Using fresh limes, lemons or oranges, delicious homemade marmalade is surprisingly easy to make, although it may draw the scorn of those for whom grape or strawberry jam is the only choice when the fate of an English muffin lies in the balance.

This recipe for a sweet “whole fruit” marmalade with just the right bite can be made using oranges, lemons, limes or a blend of the trio. Here we use Persian limes for a couple of reasons. First, we love the slightly sour edge that limes bring to marmalade. The second reason is purely one of convenience. Because Persian limes are seedless and this is a whole fruit recipe, instead of thinly slicing our citrus by hand and picking out the seeds, the limes can be processed quickly in a food processor with a slicer attachment.
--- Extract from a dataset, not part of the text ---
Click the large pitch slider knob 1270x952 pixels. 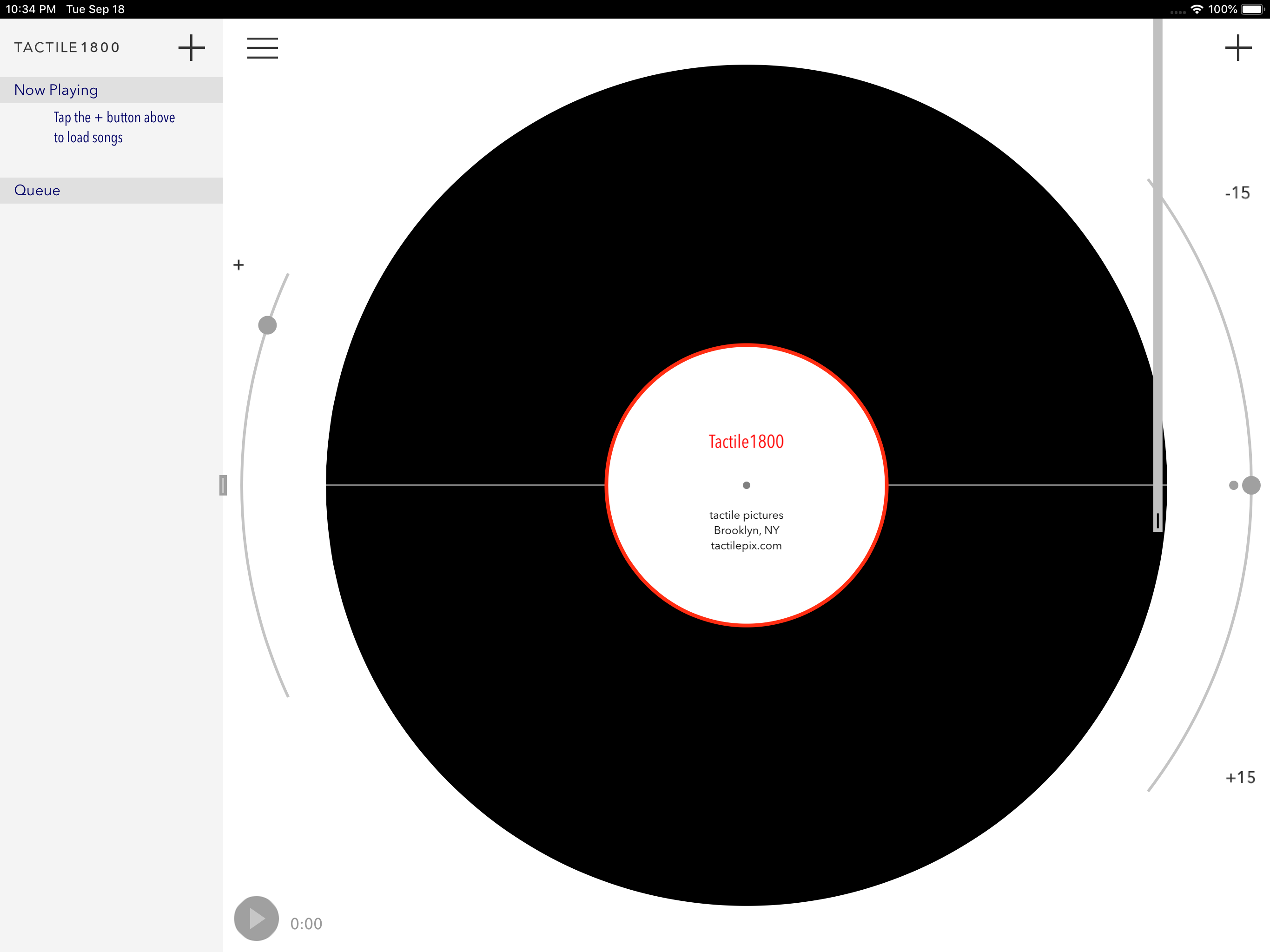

Using the whole fruit doesn’t just take advantage of the silky texture of citrus flesh and the bright flavor of the juice, the bountiful pectin in the pith makes this a two ingredient recipe (no added pectin required). Although the pectin  packed into the pith is welcome, the excessive bitterness is not. Soaking the sliced fruit overnight helps to tame that bite and a lengthy boil further mellows the bitter rind. If you prefer a marmalade with more bite, you may skip the overnight soak, but consider yourself warned. If you are trying to please a crowd, temper the bitter beast.

It’s hard to resist digging in right away, but the flavor your your homemade marmalade will improve with time. If you can stand it, wait 2 to 3 weeks before serving.
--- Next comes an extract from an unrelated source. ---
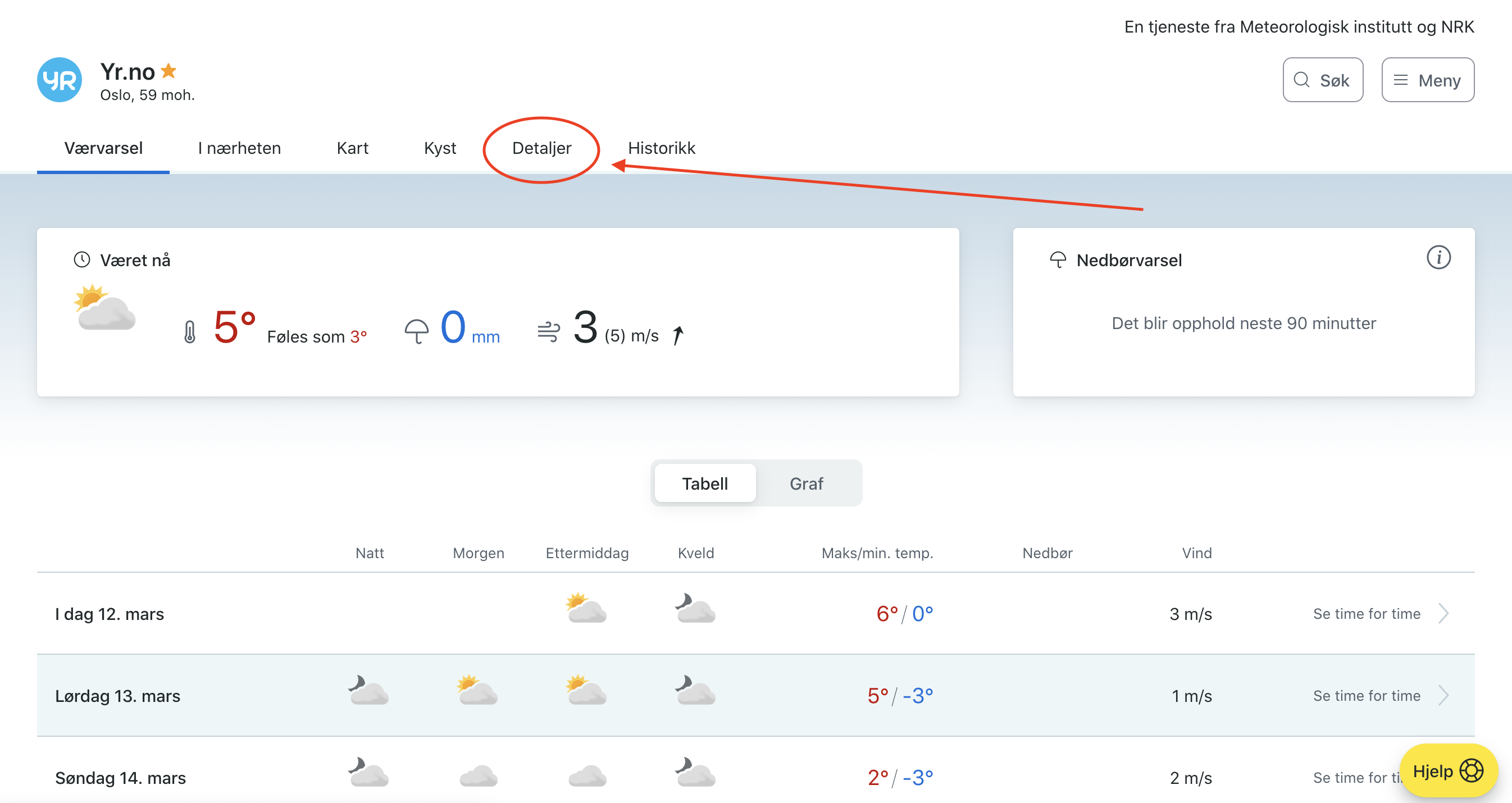Screen dimensions: 1512x803
Task: Select the Tabell view toggle
Action: coord(704,483)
Homemade Whole Fruit Marmalade

Yield: About 6 pints

  • 3 pounds unwaxed limes, lemons or oranges
  • 8 cups water
  • 8 cups sugar

Scrub citrus and cut into very thin slices using a sharp knife or food processor (remove seeds, if necessary).


Place citrus slices in a container with water and allow to soak overnight.
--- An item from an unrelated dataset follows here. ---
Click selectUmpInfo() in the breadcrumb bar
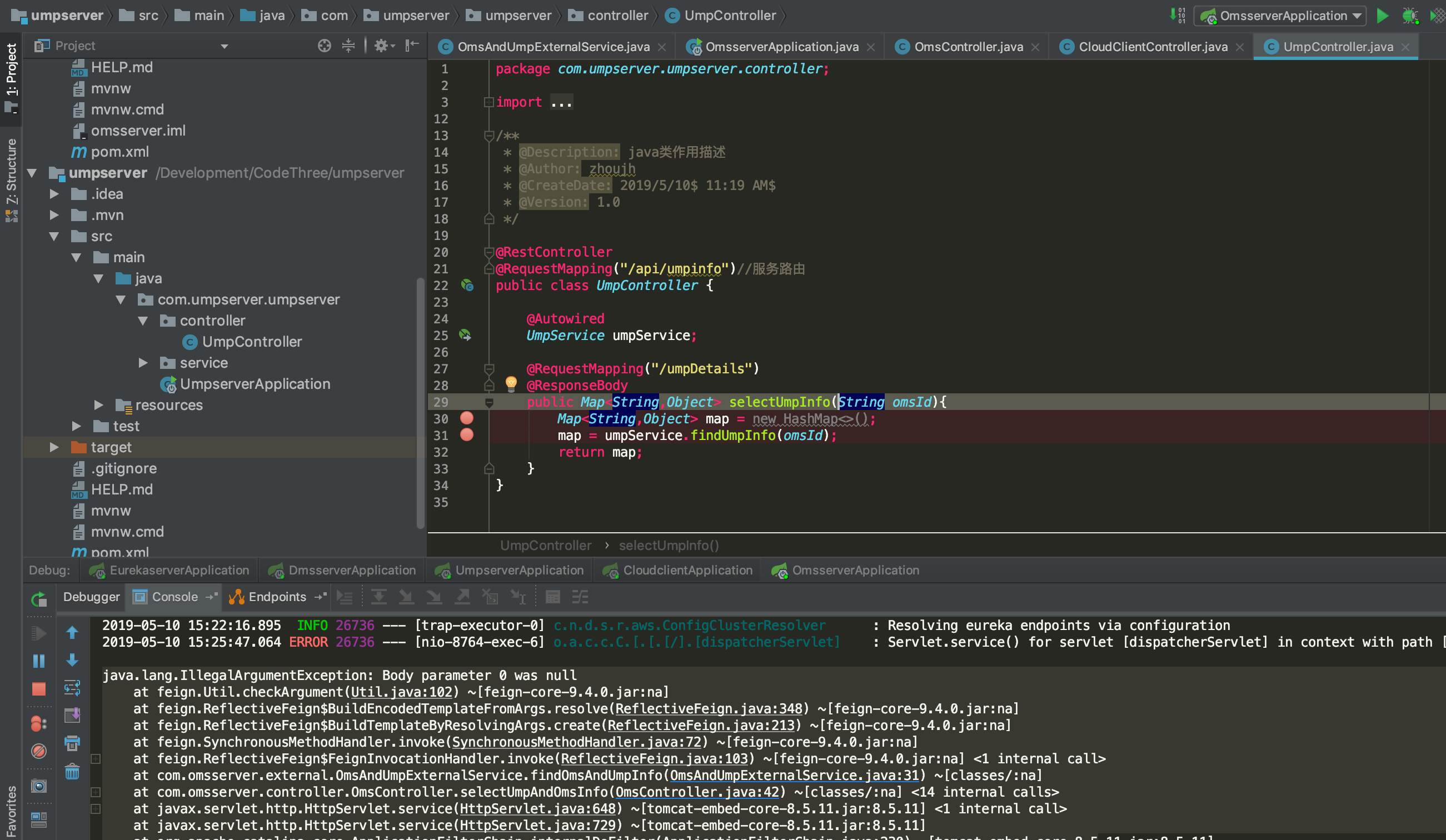This screenshot has height=840, width=1446. 669,545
Transfer into a large pot over high heat.

Bring to boil then reduce heat to simmer for 60 minutes.

Add sugar to pot and return to full boil.

Heat to 218 degrees (about 40 minutes) until thickened.

Transfer into sterilized canning jars.

Cap jars with lids and bands and process in a water bath for 10 minutes to seal.

Marmalade may be eaten after resting overnight, but flavor will improve after 2-3 weeks. Refrigerate after opening.